Un accordo a tre che oltre a Gialdi vede coinvolti la società Segafredo, titolare del contratto d’affitto con il condominio Teatro Sociale, e il condominio stesso: raggiunto in questi giorni, è il frutto di un corteggiamento partito all’incirca a inizio anno. «Sono sei mesi - ammette Gialdi - che sia Segafredo sia i palchettisti me lo hanno proposto: da parte loro c’è la volontà ferrea di ripristinare il locale, riportarlo a lavorare bene e a essere un punto di riferimento per la città. Segafredo sta portando avanti l’operazione e il Teatro si è messo a disposizione per completarla: entrambi si sono adoperati perché la cosa andasse a buon fine e devo dire che hanno creato tutte le condizioni perché accettassi. Insomma ognuno ha fatto e sta facendo la sua parte per dare continuità alla gestione e rimediare a una situazione che si è trascinata per anni».
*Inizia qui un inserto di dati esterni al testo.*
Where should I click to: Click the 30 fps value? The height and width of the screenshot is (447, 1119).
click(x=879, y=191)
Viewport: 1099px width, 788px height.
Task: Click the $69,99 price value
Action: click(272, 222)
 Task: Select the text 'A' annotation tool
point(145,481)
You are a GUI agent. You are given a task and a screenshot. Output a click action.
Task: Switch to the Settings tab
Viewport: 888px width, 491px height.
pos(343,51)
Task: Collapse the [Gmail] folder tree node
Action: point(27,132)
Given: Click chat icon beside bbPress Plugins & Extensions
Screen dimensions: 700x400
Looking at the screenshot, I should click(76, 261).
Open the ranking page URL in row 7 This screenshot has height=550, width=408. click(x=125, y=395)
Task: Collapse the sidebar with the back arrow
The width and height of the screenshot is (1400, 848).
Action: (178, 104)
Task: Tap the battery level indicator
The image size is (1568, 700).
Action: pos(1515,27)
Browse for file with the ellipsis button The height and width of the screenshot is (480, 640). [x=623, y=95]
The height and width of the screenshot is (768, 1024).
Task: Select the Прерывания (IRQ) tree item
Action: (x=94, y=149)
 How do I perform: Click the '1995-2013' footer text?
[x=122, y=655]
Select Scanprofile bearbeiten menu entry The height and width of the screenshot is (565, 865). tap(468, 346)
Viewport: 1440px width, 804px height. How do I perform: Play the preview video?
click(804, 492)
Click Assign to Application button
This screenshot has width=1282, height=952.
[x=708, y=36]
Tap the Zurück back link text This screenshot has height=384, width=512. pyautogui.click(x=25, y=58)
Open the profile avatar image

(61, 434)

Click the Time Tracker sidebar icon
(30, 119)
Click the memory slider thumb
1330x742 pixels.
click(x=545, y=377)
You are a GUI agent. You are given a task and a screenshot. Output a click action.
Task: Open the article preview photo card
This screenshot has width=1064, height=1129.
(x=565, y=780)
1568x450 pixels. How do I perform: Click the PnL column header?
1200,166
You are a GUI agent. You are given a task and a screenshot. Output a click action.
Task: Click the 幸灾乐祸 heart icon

Arriva lo sfratto al gestore, luci spente al bar Sociale


Una bella sfida non solo imprenditoriale: «Per me in questa scelta c’è anche un aspetto sentimentale, nostalgico - racconta - ho tenuto il Sociale dal 1983 al 2000, erano gli anni d’oro, lì le grandi compagnie si davano appuntamento, era un punto di riferimento della città». Difficile per lui rimanere impassibile davanti a quelle saracinesche abbassate dall’agosto scorso dopo lo sfratto dell’ultimo gestore «e per uno come me - aggiunge Gialdi che non vuole entrare nel merito delle gestioni succedutesi alla sua - che fa questo mestiere da 35 anni c’è anche una sorta di spirito di servizio, ho pensato fosse giusto che anche io facessi qualcosa.».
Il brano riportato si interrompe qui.